Monday, September 19, 2011

Feeling Off

I have felt tired and off all day long. Well since I woke up. I'm going to do my best to go to sleep early because I just want to sleep. Last night it took me hours to fall asleep. Plus, I think I'm fighting off a head cold. Cassie has been fighting a cold and so is my mom and I have been using more nose spray than usual which usually means I'm fighting off a head cold. I'm not coughing though. I can't keep my nose clear though. It interferes with my ability to sleep.

Anyway, it's not like I've done much today. I really haven't. My goal really was to write a synopsis, but I just couldn't. Doing the research for one, I literally got a panic attack. Not sure what that's about, but I might give myself another day or two before working on it. Maybe I'll hand write a little of it. I can try anyway. Ugh! It seems like such a project, but I don't want to not have it in case I'm asked for one.

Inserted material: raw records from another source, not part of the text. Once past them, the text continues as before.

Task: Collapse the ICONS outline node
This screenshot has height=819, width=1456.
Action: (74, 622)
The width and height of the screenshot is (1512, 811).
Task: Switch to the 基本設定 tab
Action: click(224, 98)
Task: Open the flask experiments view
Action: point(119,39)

Maybe I just need a little bit of a break from working on the writing project. Just a day or two. Then I have to throw myself back into it. But I have to get this anxiety under control. Plus, the depression I know I'm fighting. I have been excited and stuff, but depression is right under it. And I'm really depressed tonight because I had to fight with Cassie about her coming home. I eventually had to call Susan to reinforce that she had to come home. They worry I am blaming them for how Cassie's acting and what's funny is I feel like they're blaming me. I guess there's enough to go all around. I hate it though. I feel like she would be happy to not have me in her life at all. I know that's probably the depression, but it seems true. She would be perfectly happy being over at Jason and Susan's and never see me again.

Anyway, I was able to watch MOST of the "Eureka" finale. It was a cliffhanger, of course. Ugh! It'll come back for a Christmas Episode, but then it won't be back until next summer! :-( Ah well. I have no other shows on tonight, but I think I might just wrap this up early, take my ativan - that Jordan picked up for me tonight. I kinda bribed him with a soda and an ice cream cone from McDonald's. Not like he wouldn't do it if I asked, but it's always nice to have a perk. But that $20 for my tank is down to $10 now.

Well, I feel like crying. Maybe I am PMSing a little still. Maybe I'll try Cassie's pamprin and see what happens even though I'm over my period, I think. Or not.

Time to take meds and veg. I think that's all I'm capable of right now.